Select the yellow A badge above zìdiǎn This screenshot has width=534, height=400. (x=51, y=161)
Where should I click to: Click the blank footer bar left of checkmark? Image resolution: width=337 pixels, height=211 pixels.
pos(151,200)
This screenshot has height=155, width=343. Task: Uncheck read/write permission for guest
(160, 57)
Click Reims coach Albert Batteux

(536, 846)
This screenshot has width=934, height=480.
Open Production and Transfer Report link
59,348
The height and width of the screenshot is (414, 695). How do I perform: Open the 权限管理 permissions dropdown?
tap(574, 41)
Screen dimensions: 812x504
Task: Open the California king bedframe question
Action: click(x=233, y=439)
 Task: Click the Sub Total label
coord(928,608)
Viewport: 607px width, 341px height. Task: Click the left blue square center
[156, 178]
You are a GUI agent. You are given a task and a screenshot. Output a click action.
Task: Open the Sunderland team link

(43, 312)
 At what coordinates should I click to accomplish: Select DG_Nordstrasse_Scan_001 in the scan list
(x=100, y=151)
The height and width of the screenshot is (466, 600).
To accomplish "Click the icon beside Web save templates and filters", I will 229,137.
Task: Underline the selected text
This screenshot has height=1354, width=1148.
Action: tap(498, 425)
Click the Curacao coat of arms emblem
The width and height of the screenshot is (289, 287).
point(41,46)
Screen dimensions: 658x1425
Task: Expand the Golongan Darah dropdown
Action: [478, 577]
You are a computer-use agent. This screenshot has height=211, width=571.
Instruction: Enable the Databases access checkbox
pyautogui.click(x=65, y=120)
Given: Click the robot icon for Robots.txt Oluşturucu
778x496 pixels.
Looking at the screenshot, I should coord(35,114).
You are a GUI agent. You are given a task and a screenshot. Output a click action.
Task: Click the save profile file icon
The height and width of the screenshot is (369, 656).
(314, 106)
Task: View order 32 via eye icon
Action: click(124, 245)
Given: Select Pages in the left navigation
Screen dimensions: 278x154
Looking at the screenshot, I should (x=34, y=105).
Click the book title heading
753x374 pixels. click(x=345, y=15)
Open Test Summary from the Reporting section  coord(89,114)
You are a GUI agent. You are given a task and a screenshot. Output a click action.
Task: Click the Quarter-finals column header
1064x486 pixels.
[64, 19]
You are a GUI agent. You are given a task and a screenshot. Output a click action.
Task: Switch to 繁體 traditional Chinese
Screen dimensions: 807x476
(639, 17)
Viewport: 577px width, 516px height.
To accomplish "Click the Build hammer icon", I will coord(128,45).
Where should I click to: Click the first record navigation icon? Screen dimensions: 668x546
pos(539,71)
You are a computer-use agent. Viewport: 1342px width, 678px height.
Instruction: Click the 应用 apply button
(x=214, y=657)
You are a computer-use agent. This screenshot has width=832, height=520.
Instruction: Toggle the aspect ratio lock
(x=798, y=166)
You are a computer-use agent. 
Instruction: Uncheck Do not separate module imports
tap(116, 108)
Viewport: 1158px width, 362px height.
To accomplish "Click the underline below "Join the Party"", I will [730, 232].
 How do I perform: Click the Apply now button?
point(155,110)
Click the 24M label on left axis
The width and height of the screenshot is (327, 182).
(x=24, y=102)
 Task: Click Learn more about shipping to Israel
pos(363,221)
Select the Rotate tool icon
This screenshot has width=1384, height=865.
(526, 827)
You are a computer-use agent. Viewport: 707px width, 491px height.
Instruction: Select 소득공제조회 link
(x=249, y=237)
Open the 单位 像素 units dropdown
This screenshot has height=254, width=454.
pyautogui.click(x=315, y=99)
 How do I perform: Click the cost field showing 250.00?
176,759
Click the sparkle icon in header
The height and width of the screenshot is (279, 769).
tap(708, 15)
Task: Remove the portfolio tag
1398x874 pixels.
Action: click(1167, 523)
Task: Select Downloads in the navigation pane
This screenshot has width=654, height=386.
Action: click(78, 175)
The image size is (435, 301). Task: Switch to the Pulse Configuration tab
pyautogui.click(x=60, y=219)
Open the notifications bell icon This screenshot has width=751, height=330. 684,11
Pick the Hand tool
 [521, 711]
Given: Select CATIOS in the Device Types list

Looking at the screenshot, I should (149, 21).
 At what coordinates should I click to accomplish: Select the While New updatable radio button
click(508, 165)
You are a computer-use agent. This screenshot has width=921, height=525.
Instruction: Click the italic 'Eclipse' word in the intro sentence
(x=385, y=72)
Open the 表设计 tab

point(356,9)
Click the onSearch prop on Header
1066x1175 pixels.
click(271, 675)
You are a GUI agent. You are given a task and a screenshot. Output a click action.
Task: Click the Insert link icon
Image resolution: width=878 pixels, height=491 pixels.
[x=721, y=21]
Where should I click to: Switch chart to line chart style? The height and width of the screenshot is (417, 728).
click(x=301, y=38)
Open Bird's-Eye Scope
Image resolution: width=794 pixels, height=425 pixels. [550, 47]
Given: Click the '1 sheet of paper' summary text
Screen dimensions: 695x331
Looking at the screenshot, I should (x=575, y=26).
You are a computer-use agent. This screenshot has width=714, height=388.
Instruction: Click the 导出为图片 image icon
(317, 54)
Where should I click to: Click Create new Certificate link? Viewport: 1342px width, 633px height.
○ ○ ○ ○ ○ ○ ○
### [WORK TO COMPLETE]
Lines of the data that include the string "will" are to be counted; report the total by itself.

### [TASK SOLUTION]
3